Film: Knock Out (Hindi)
Cast: Sanjay Dutt, Irrfan, Kangna Ranaut, Gulshan Grover
Direction: Mani Shankar
Rating: 1/5
It took me a while to muster the courage to watch this film, because some silly sparrow had told me Kangna Ranaut plays a cop in the film. Yesterday I heard a less agonizing piece of news - she plays a TV reporter, and so I watched it finally.
She could have played a cop for all you'd care - it would not matter. Knock Out defies all logic and sense anyway. It's a lousy, unidirectional story adapted from an equally lousy film called Phone Booth. Some nameless guy, played by Sanjay Dutt, is on an apparently serious mission of taking Bachhu Patel (Irrfan) hostage in a phone booth as he takes refuge himself in one of the buildings in the complex (All office-goers at the Magarpatta IT Park, Pune - I truly sympathize with y'all). The film shifts clumsily from one sequence to the other, where a gun-toting and cigarette-smoking shooter bugs the living hell out of Bachhu Patel, and in an attempt to salvage his mission, shoots Bachhu's stalker dead. The entire police force reaches the spot and somehow decides that Bachhu must be the killer - duh! The guy was shot in the back. Bachhu stood in the front. But what the hell! It gets crazier. The police force stands there and simply watches the proceedings instead of taking Bachhu into custody. Why? Because the killer can be dangerous! Double duh! In the meantime, Kangna makes the scene as an irritating TV journalist who always "wants the first bites". She calls herself Needy She-bath-tub (I presume that's supposed to be Nidhi Shrivastava) in an utterly nasal accent that is the only (literally) high point in the film. So Needy She-Bath-Tub and the equally clueless police officers can't for the life of them figure out where this shooter is put up, and Needy She-Bath-Tub keeps getting this inane urge to interview Bachhu Patel even as he struggles to escape the phone booth and the shooter's impeccable aim. After two hours of ordeal, the shooter finally reveals that he is nothing but the true voice of India (Mr. India, anyone?) who wants Bachhu to be a nice little bachhu and stop helping pig-headed ministers like Babuji (Gulshan Grover) pilfer money that's duly every Indian citizen's. Finally, after this high-voltage drama, Bachhu Patel undergoes a tranquil transformation and becomes a national hero, inviting exaggerated gratitude from a squeaking Needy She-Bath-Tub and the rest of the country.

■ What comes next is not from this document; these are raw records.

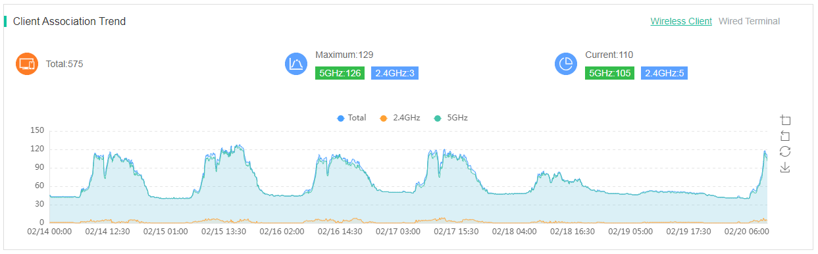Switch to the Wireless Client tab
The image size is (818, 254).
(x=681, y=21)
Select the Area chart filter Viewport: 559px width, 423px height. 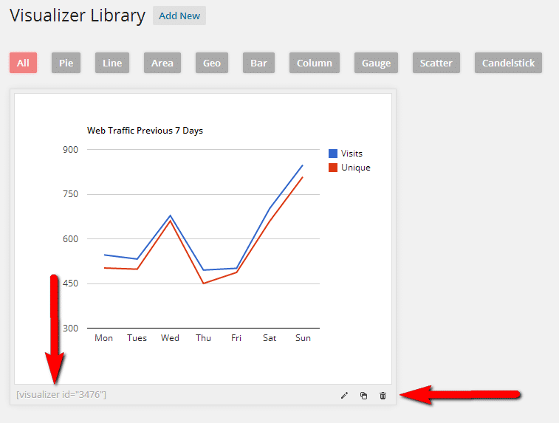(162, 63)
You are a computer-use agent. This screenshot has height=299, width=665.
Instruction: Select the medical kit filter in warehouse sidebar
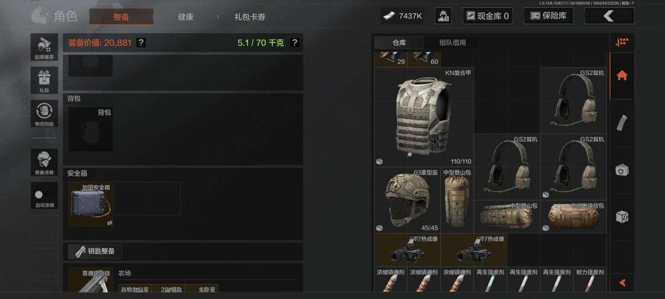click(x=622, y=170)
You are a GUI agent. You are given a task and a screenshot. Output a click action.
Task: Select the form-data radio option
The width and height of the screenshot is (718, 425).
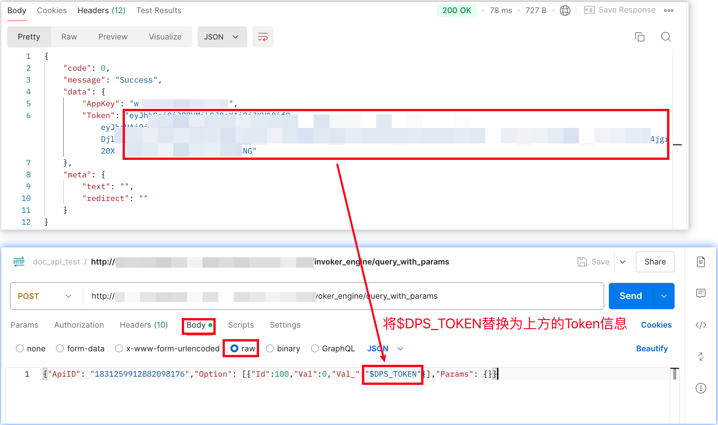[x=60, y=348]
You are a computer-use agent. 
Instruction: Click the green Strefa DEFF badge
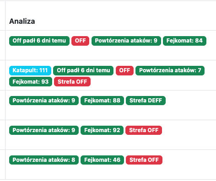pos(146,101)
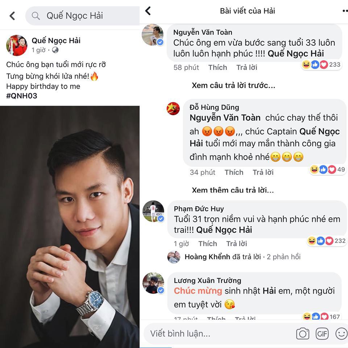This screenshot has width=348, height=348.
Task: Click the verified badge on Nguyễn Văn Toàn's avatar
Action: (160, 42)
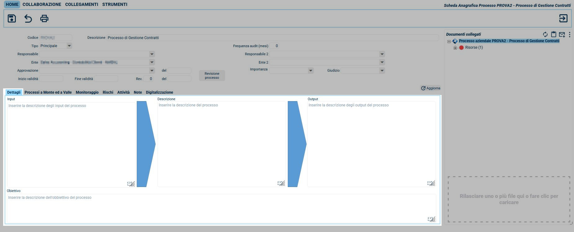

I'm not sure what the director was up to. But I seriously recommend he watches a certain disaster called Dus. It might help him understand that style cannot ever substitute substance. And no, getting your victim to do a sultry dance in the midst of a supposedly tense situation hardly qualifies as cool, as does not an overweight Sanjay Dutt swinging over cable wires like a retired Superman.